I have gotten Spring MVC and Spring Web Flow working with Liferay 6.1 with the changes you guys made to the parent context.
The steps as outlined are as follows:
1) Add the following to the web.xml
<listener>
<listener-class>org.springframework.web.context.ContextLoaderListener</listener-class>
</listener>
<servlet>
<servlet-name>ViewRendererServlet</servlet-name>
<servlet-class>org.springframework.web.servlet.ViewRendererServlet</servlet-class>
</servlet>
<servlet-mapping>
<servlet-name>ViewRendererServlet</servlet-name>
<url-pattern>/WEB-INF/servlet/view</url-pattern>
</servlet-mapping>
2) add the file applicationContext.xml to your WEB-INF directory, including imports to your Spring MVC context XML files.
3) add your Spring MVC context configuration XML files anywhere you want, provided the path matches what you have in the applicationContext.xml. I personally prefer WEB-INF/contexts/.
4) modify your portlet descriptor in your portlet.xml file so the <portlet-class> references either org.springframework.web.portlet.DispatcherPortlet or your own class that extends DispatcherPortlet. Also include the init-param "contextConfigLocation" with the value as the path to the spring configuration for that portlet.

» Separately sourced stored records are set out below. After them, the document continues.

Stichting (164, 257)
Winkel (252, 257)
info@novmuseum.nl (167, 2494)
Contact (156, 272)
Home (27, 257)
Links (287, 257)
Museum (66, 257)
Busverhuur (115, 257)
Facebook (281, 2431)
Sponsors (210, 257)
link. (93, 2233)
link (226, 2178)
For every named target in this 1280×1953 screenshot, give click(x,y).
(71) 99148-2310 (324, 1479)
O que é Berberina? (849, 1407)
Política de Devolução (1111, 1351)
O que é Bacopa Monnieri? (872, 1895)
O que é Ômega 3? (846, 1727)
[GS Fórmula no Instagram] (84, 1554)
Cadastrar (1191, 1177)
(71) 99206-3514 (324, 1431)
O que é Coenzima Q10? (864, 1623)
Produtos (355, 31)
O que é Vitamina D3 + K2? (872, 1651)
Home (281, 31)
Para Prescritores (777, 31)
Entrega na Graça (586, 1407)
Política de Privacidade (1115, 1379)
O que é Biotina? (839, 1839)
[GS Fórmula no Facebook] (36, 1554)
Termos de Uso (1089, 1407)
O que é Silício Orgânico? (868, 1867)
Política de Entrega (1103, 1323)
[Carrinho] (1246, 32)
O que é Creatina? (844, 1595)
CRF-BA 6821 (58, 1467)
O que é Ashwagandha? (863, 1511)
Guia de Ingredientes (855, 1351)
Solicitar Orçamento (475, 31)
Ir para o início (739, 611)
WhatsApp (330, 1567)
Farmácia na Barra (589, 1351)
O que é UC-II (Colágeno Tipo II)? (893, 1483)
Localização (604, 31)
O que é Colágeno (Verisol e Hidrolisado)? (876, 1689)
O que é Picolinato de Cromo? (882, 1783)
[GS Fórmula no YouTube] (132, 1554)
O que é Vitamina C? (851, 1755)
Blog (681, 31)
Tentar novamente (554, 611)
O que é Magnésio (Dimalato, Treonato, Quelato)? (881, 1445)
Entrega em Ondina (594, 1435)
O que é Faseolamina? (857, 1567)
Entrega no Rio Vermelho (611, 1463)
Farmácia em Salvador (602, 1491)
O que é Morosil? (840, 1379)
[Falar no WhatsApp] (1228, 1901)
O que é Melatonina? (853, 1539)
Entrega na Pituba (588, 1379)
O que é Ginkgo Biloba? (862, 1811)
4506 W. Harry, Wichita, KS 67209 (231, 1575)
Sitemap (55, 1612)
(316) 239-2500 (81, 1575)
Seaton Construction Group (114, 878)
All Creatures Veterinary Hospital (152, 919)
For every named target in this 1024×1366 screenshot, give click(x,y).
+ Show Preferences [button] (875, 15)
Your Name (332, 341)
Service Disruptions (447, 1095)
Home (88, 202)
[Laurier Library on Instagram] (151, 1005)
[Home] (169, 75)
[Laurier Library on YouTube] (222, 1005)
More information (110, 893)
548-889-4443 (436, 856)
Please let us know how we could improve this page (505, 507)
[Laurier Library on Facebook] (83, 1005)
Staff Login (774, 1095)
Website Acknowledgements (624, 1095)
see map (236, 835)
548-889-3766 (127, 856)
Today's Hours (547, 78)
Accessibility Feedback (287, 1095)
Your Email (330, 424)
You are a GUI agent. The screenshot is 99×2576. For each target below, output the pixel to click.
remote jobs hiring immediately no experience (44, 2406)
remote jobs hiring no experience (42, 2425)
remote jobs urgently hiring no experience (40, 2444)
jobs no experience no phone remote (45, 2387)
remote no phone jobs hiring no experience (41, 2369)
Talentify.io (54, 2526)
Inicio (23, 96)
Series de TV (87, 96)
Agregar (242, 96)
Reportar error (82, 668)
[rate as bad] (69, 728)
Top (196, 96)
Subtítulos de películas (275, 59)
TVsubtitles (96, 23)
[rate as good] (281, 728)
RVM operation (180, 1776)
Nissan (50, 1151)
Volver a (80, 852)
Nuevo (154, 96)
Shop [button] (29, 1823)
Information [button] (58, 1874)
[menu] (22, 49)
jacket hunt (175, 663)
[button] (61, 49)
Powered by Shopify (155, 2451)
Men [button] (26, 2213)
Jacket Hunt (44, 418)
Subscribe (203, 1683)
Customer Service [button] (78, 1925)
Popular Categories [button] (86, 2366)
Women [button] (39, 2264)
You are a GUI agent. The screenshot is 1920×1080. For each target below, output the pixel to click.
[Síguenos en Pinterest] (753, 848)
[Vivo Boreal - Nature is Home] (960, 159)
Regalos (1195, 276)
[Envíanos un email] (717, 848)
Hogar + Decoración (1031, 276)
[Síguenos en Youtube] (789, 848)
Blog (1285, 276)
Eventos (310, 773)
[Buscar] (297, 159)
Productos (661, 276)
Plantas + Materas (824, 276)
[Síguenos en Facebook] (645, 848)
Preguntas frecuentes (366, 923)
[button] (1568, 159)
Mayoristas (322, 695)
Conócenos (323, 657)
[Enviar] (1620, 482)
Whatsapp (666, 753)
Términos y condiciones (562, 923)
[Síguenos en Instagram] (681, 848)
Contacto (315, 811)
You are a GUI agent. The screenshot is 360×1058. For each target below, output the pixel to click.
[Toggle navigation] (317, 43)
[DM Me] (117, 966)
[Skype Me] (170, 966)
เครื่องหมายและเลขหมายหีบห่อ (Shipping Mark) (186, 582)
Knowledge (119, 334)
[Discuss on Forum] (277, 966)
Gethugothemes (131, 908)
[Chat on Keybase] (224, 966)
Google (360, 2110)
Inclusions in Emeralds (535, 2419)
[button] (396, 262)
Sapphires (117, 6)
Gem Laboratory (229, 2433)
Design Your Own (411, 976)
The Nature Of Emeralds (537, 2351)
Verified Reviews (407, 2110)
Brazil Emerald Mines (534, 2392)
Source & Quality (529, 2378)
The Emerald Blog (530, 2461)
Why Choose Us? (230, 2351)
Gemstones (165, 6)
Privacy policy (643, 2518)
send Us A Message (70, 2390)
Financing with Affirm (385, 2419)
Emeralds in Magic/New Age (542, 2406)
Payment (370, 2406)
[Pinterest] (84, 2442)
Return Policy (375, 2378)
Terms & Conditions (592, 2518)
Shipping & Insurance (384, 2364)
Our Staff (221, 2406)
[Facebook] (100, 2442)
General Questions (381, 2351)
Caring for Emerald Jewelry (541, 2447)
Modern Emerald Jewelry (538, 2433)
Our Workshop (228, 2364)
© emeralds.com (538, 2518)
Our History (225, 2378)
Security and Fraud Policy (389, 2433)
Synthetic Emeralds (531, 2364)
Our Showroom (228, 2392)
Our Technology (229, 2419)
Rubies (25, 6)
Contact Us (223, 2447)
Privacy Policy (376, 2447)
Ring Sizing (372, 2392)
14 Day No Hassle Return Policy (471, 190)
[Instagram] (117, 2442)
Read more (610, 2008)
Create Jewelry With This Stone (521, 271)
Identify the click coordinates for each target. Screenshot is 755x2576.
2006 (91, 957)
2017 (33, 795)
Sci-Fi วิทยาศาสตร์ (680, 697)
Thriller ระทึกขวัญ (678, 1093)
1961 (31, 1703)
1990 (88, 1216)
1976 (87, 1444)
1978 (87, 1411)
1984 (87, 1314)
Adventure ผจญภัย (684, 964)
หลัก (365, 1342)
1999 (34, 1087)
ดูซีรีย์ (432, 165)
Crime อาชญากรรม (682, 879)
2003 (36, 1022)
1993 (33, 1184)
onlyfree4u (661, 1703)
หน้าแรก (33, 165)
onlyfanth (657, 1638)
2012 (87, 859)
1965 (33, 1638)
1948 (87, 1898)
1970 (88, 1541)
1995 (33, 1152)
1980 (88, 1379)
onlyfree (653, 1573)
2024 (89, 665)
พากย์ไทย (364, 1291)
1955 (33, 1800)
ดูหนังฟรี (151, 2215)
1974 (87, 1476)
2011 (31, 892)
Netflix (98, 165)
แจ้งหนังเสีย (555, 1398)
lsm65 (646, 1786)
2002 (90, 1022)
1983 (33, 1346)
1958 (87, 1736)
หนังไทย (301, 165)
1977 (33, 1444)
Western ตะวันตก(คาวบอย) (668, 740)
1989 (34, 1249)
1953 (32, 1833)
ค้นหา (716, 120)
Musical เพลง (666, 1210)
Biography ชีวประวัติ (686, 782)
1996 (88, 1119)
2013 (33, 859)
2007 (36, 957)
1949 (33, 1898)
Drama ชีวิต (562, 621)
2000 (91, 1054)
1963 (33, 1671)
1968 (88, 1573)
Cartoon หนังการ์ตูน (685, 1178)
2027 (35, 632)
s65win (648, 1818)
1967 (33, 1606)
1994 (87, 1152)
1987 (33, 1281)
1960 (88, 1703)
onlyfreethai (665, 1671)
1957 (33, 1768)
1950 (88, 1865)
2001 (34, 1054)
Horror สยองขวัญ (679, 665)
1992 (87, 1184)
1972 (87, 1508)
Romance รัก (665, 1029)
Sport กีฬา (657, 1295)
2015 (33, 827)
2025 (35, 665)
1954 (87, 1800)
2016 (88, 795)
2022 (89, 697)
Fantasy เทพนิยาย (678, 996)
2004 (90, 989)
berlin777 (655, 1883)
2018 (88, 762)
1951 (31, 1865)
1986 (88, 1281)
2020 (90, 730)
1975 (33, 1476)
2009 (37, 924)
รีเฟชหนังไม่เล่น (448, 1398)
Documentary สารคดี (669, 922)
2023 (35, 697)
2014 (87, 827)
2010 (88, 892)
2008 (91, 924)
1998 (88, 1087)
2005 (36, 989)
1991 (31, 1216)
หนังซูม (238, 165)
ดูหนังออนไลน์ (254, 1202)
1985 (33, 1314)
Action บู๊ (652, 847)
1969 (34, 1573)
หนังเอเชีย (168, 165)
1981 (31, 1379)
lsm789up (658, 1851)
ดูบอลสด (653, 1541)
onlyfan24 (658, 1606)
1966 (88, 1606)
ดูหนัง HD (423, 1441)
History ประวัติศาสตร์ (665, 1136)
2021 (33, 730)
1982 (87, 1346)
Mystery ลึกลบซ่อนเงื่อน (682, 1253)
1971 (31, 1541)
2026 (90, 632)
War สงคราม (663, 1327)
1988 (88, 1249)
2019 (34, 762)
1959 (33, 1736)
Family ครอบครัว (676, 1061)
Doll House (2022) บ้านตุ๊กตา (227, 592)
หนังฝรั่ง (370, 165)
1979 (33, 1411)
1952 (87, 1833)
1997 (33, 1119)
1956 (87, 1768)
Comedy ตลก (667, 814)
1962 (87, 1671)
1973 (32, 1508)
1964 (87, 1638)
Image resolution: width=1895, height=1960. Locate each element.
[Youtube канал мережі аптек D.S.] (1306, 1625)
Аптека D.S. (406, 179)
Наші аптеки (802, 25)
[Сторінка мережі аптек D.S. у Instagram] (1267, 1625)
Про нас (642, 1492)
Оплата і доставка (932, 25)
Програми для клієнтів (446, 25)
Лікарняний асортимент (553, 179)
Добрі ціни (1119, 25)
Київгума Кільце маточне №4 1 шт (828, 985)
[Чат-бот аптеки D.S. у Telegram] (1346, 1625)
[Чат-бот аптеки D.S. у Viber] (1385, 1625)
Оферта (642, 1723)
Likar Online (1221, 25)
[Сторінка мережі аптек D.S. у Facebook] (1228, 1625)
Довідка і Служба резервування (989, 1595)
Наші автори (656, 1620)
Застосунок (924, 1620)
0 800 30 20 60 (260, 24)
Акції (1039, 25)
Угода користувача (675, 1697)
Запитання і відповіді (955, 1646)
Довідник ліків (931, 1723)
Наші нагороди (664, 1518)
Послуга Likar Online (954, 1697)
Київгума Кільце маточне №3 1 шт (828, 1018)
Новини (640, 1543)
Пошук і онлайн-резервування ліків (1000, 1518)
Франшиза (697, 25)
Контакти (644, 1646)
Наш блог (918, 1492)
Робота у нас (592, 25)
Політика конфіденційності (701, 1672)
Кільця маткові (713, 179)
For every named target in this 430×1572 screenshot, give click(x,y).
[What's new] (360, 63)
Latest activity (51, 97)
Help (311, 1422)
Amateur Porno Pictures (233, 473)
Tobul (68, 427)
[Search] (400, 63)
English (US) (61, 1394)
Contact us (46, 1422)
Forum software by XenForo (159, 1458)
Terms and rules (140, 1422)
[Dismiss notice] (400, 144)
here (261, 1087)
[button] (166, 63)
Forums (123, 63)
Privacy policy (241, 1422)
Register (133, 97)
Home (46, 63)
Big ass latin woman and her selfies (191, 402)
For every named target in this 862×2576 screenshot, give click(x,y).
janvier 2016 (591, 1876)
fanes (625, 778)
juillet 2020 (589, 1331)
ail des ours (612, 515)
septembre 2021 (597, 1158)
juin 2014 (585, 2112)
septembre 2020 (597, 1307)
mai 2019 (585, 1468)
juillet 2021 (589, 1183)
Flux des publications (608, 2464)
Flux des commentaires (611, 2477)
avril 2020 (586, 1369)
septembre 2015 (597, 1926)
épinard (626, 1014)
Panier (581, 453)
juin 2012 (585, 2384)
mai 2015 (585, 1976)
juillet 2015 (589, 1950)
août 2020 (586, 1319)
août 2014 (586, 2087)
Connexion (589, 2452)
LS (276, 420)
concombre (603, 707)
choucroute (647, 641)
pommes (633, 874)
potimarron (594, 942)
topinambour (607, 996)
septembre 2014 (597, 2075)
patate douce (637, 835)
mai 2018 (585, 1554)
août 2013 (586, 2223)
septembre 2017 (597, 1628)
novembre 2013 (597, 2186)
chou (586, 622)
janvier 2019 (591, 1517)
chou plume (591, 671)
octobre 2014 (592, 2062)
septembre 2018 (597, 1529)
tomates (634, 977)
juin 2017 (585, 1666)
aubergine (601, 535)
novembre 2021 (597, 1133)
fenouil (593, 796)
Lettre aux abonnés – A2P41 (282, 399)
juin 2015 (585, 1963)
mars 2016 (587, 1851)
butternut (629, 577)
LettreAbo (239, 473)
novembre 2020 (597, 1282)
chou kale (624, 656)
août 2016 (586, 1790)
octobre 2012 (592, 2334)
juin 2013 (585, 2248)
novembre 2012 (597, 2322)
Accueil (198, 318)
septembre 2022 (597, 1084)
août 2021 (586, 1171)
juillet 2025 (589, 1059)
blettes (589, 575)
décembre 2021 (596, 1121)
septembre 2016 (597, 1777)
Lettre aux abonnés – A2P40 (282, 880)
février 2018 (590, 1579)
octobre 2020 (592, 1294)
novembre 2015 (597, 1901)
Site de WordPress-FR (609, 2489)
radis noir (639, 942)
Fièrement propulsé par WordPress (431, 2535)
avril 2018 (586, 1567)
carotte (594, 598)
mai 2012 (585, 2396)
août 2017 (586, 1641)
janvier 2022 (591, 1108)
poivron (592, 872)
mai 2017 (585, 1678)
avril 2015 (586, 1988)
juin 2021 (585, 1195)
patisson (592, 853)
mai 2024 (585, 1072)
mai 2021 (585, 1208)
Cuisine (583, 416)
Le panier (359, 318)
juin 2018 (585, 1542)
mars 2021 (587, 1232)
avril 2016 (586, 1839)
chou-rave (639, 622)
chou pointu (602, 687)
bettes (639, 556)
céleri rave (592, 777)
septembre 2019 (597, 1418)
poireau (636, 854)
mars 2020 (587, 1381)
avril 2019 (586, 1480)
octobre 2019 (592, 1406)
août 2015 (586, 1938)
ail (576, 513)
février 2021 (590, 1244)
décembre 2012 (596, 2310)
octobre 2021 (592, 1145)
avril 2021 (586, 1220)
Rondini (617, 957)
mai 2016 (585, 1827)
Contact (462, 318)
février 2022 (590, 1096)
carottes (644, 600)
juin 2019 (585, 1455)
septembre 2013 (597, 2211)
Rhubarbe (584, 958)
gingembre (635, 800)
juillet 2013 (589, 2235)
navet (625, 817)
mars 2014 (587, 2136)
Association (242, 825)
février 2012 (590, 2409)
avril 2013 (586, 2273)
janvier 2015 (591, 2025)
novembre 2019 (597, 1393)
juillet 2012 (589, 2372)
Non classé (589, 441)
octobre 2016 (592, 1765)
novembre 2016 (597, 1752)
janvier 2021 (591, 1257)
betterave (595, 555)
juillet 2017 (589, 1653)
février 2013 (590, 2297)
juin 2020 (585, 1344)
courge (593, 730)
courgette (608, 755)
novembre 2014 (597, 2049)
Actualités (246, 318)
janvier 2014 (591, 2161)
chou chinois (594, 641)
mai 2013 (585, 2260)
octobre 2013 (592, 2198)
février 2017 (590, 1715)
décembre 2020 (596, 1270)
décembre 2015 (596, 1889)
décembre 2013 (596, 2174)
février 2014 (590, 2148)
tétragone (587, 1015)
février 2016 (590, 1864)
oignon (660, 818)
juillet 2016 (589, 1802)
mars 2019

5) configure your portlets context configuration XML with the portlet specific settings, such as registering controller beans, view resolvers, flow registries, flow handlers, and portlet mode handlers, etc.
As part of this, the Service Builder script will need to be modified such that the *LocalServiceUtil classes implement java.io.Serializable. Otherwise they cannot be injected into the flows or controllers.
If you want to see some of how this could look, I would check out the Spring MVC and Spring Web Flow scaffolding in MyEclipse for Spring. They use their Spring DSL (which would be an analog to our Service Builder entities) and allow you to scaffold out your app with a variety of view technologies, such as Spring MVC, Spring Web Flow, GWT, Flex, etc.